→ **Extrait du document**
══════════
Une étude approfondie sur le pèlerinage ne peut se faire l’économie d’une analyse de la vie d’Abraham (alaayhis salam) tant elle est riche en leçon de spiritualité et tant les rites même du pèlerinage ont leur origine en Abraham (alayhis salam), sa femme Hajra (ra) et leur fils Ismaël (alayhis salam).
Originaire d’Our, une cité antique de la Mésopotamie, Abraham était un Babylonien, de race sémitique mais n’était pas forcément juif. La cité d’Our était le centre de l’astrolâtrie et de l’idolâtrie et était peuplée d’adorateurs d’idoles, du soleil et de la lune.
Abraham (alayhis salam), le Hanif, monothéiste pur, refusa de considérer les astres comme de véritables divinités. Très jeune, âgé de dix-sept ans, il enseigna à ses compatriotes la notion d’un Dieu Unique (Allahu Jalla Jalaluhu), Tout Puissant, Maître de l’univers, qui est lumière sur lumière qui pour créer n’a qu’à ordonner : « Sois et c’est » (Kun faya koune) et qui échappe à toute représentation figurée. A Lui appartient les plus beaux attributs, l’Éternité, l’Infinité, la Sagesse, la Création etc.
Les polythéistes étaient aveuglés et Abraham leur posait des problèmes. Le roi Nemrood (constructeur de la tour de Babel) décida de le brûler vif avec la complicité d’Azur, le père d’Abraham (alayhis salam) qui était un idolâtre endurci et fabriquant d’idoles.
Pour mener à bien l’opération, ils avaient allumé un feu gigantesque pendant quarante jours. La chaleur devint si intense que même les oiseaux moururent instantanément en survolant l’espace infernal même à une très haute attitude.
Vu l’intensité de la chaleur, les assassins avaient eu recours à un gigantesque catapulte pour lancer Abraham (alayhis salam) au feu. Voyant l’imminence du danger, l’ange Gabriel (Jibril) (alayhis salam) fut profondément bouleversé et proposa son aide à Abraham (alayhis salam) qui la lui refusa, car il était confiant de recevoir l’aide directe de Dieu Unique. Allah le Tout Puissant intervint et dit : « O feu sois pour Abraham une fraicheur salutaire[i] ».
La flamme devint ainsi froide.
Se trouvant dans l’impossibilité de convaincre ses contemporains de la justesse de sa mission, Abraham (alayhis salam) décida de quitter sa terre natale. Il était accompagné de sa très charmante femme Sarah pour émigrer en la grande Syrie en Palestine en passant par l’Égypte.
══════════
→ **Entrées fournies**

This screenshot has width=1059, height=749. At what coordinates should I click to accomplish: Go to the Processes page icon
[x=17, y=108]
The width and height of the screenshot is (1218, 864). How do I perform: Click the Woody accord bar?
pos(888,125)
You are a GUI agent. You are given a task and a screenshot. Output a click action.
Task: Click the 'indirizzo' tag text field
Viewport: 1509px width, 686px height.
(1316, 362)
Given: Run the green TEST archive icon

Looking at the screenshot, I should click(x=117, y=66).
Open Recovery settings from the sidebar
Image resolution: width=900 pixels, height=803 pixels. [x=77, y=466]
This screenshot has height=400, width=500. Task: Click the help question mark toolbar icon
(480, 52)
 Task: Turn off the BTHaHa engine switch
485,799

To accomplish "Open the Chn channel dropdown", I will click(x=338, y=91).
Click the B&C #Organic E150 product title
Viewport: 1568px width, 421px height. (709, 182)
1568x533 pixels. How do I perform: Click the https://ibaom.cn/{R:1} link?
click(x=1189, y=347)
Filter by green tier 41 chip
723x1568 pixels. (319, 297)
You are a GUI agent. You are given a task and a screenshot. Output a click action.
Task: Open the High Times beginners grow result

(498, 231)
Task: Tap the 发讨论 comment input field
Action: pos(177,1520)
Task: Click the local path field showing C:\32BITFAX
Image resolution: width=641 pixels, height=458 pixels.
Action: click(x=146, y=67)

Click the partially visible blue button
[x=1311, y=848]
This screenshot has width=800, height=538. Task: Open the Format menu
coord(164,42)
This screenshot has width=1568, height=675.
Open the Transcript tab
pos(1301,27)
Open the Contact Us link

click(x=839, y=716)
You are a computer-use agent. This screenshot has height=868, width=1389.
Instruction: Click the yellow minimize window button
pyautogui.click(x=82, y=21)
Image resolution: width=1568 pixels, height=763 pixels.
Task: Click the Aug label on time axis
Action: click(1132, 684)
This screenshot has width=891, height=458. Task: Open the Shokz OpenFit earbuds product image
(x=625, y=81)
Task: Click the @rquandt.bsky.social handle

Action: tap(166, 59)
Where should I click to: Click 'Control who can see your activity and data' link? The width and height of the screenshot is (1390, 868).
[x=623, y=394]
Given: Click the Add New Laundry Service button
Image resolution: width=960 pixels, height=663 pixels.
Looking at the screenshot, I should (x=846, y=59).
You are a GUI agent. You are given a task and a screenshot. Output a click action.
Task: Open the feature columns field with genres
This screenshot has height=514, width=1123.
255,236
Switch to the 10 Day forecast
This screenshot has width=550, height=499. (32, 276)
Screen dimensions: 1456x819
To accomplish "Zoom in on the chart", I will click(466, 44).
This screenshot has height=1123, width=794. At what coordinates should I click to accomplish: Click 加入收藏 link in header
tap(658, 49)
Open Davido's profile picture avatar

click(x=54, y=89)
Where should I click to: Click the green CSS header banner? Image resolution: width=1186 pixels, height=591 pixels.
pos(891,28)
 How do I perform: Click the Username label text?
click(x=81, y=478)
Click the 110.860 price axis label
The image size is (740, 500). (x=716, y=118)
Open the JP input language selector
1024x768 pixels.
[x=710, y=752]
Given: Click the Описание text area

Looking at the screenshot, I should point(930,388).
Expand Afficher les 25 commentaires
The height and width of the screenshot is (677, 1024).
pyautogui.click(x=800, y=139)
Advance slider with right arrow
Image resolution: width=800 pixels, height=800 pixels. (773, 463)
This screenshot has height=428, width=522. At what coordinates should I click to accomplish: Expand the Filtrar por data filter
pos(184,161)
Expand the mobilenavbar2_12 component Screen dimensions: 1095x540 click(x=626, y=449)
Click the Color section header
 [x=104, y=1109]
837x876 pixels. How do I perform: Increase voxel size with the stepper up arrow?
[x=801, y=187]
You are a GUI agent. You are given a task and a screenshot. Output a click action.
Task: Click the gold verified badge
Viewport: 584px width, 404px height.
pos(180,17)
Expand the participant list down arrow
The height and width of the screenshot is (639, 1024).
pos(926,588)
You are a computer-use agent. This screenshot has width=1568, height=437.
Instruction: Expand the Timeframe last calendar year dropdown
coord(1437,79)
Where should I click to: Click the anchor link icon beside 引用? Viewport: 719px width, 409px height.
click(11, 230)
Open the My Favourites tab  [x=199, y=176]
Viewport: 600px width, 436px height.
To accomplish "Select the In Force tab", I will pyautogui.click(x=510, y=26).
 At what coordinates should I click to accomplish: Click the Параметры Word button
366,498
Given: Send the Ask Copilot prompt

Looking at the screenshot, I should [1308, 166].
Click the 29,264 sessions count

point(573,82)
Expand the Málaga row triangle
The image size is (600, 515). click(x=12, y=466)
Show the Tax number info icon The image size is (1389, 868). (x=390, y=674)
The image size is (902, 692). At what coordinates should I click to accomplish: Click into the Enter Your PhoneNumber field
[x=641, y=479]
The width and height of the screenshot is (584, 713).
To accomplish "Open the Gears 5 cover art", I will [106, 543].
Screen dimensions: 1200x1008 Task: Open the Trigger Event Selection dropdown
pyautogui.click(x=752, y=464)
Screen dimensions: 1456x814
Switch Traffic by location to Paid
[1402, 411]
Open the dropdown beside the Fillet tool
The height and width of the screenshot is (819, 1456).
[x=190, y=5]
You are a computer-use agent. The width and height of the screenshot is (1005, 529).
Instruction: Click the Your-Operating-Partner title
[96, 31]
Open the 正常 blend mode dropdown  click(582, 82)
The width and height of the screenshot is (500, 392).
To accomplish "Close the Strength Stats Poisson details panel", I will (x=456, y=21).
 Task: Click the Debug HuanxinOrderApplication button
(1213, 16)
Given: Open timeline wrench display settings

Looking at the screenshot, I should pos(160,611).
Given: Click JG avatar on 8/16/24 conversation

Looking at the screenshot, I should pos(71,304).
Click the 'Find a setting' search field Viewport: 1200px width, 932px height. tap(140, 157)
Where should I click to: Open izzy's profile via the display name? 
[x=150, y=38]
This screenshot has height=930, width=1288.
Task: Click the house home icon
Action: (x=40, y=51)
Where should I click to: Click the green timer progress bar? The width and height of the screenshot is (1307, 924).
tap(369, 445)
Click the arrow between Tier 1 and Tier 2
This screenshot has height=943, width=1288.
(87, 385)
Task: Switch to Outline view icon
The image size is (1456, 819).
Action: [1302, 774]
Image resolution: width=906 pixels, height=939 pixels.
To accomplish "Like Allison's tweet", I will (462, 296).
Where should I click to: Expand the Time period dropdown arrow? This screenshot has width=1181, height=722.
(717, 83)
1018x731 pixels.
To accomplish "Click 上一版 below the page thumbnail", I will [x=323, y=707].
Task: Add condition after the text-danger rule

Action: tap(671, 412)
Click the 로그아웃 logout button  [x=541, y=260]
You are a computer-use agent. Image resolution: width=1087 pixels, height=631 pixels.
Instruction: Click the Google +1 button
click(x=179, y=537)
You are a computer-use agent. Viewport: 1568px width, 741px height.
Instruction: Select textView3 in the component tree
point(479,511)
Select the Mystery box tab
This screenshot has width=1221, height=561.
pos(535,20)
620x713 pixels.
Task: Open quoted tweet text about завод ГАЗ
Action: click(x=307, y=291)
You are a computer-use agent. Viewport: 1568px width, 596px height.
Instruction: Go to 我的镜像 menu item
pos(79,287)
══════════
→ **Consignes écrites**
1/ Répondez à ces questions sur le texte sur Abraham :
(a) De quelle cité antique Abraham était-il originaire ?
(b) Pendant combien de jours le feu destiné à Abraham fut-il allumé ?
(c) Qui accompagna Abraham lorsqu'il décida de quitter sa terre natale ?
2/ Poursuivez le texte sur Abraham à partir de sa dernière phrase.

→ **Les réponses**
1/
(a) D'Our, une cité antique de la Mésopotamie.
(b) Pendant quarante jours.
(c) Sa femme Sarah.

2/
Cependant, le roi d’Égypte pris très vite connaissance de la beauté exceptionnelle de Sarah. Le roi convoqua Sarah au château sans lui indiquer la raison. En réalité, il voulait abuser d’elle. Mais il était plusieurs fois frappé par une paralysie et une agonie temporaires durant ses tentations diaboliques par des ondes incompréhensibles venant du Ciel.
Il comprit alors que Sarah était sous la protection divine. Elle fut libérée.
Sarah se croyait stérile. Elle voulait avoir un enfant pour la famille et donc demanda à Abraham (alayhis salam) d’épouser une fille d’une famille égyptienne honorable, Hagar (Hajra) (ra) qui était aussi d’une grande beauté.
Tous ensembles, Abraham (alayhis salam), Sarah et Hajra partirent pour la Palestine où ils s’établirent. Le temps passa et Abraham (alayhis salam) allait avoir 86 ans. Il pria Dieu de lui donner un enfant qui pourrait lui succéder dans sa mission prophétique. Sa prière fut vite agréée et Ismaël (alayhis salam) naquit de Hajra. Ismaël (alayhis salam) a pour origine le mot ‘Samera’ qui veut die entendre. La prière d’Abraham (alayhis salam) fut entendue.
Tout se passa joyeusement. Toute la famille était très contente, jusqu’au jour où Sarah fit une crise de jalousie en voyant l’affection grandissante d’Abraham (alayhis salam) pour Ismaël (alayhis salam) et Hajra (ra). Elle insista auprès d’Abraham (alayhis salam) pour qu’il envoyât Hajra (ra) et Ismaël (alayhis salam) vivre quelque part loin de leurs yeux.
Prophète et guidé par la Sagesse Divine, Abraham (alayhis salam) accepta. Prenant quelques dattes et un peu d’eau comme bagage, il partit accompagné de Hajra (ra) et d’Ismaël (alayhis salam). Il les quitta dans un désert aride en Arabie (Saoudite), un endroit nommé Wadi Al Attash (Vallée de la Soif) maintenant connu sous le nom de Makkah (La Mecque).
La scène se passa il y a quelques 5000 ans de cela dans un lieu tout à fait désert. Il n’y avait là-bas aucune source de vie (pas d’eau, pas de végétation, pas d’animaux). Personne n’habitait ce lieu. Ainsi, les deux exilés n’avaient rien de quoi se protéger contre une chaleur infernale de 60° à certains moments.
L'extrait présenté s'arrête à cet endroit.